The 1132 was stored outside, on a pallet, covered by a tarp. We pulled her into the garage made what we thought were the necessary repairs. Electric start, turnsover, no spark. I think its an electrical issue with the on/off key and wires, corrosion. Does anyone know how to delete/bypass the key. Figure I would start with the pros before I started cutting and splicing the wrong wires. Thanks in advance. Enjoy your day.


----------



## micah68kj (Oct 8, 2011)

Two things... Mice and plastic tarp. 
If left outside under a tarp *without air circulation* can do a lot of damage in a.short time. Rust covered flywheel, rusted.electrical.connections etc. 
Mice.love chewing electrical wiring and they love making nests in every nook and cranny.


----------



## JLawrence08648 (Jan 15, 2017)

The key works on grounding the ignition spark. If you can't ground the spark, the engine will keep running. Usually you can turn the engine off using the throttle. If you disconnect the wire from the key going to the ground the engine will keep running, or start since it's not running. Many engines the wire goes to the throttle mechanism so using a pliers, disconnect it there by pulling it off.


----------



## Koenig041 (Dec 18, 2013)

We are in the country, mice nest in all of our machinery. I had to replace the trans on a truck because they chewed through wires preventing proper shifts. 

I will have to trace all of the wires. I love the power of this machine when it comes to the eod. Last option is a harbour freight 8hp repower. I initially paid $50 for the machine 5 years ago. Only money I had to put into it are belts, oil and spark plugs.


----------



## leonz (Dec 12, 2014)

Pull the engine cooling shroud you will probably find that there is a mouse nest in the shroud and spark plug coil ignition cable was chewed on and grounded.

Irish Spring bar soap minus the box works well as a mouse repellent. 

The low voltage(6 volt) rat zappers from Gemplers work very well.
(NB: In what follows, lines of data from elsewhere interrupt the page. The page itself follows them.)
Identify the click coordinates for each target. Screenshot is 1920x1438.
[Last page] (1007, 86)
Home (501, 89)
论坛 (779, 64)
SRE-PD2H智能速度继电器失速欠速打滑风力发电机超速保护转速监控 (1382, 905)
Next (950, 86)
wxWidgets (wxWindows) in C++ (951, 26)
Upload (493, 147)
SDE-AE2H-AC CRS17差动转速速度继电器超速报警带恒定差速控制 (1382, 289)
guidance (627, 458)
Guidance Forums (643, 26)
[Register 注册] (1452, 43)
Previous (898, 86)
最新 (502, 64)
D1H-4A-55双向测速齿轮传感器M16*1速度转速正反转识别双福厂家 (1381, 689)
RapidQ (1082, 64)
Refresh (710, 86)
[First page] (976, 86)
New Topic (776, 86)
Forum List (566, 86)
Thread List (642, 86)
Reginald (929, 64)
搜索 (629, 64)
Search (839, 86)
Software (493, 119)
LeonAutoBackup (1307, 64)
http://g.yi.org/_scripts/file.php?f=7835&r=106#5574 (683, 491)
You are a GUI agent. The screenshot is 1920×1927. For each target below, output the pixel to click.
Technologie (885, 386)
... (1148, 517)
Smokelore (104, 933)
Buying a horizontal crankshaft Hatz Diesel with the muffler should be looked at as well as you will only have a simple rope starter for it and you will have greater torque to use.


----------



## paulm12 (May 22, 2015)

As JLawrence said, just unplug the keyswitch. When working on my older Toro machines, I often run without the keyswitch. Either unplugged at the keyswitch itself, or remove the wires at the 2 screws by the throttle. The throttle lever (at the machine) can still turn on/off the engine. Or, as last resort, choking the engine can turn it off.


----------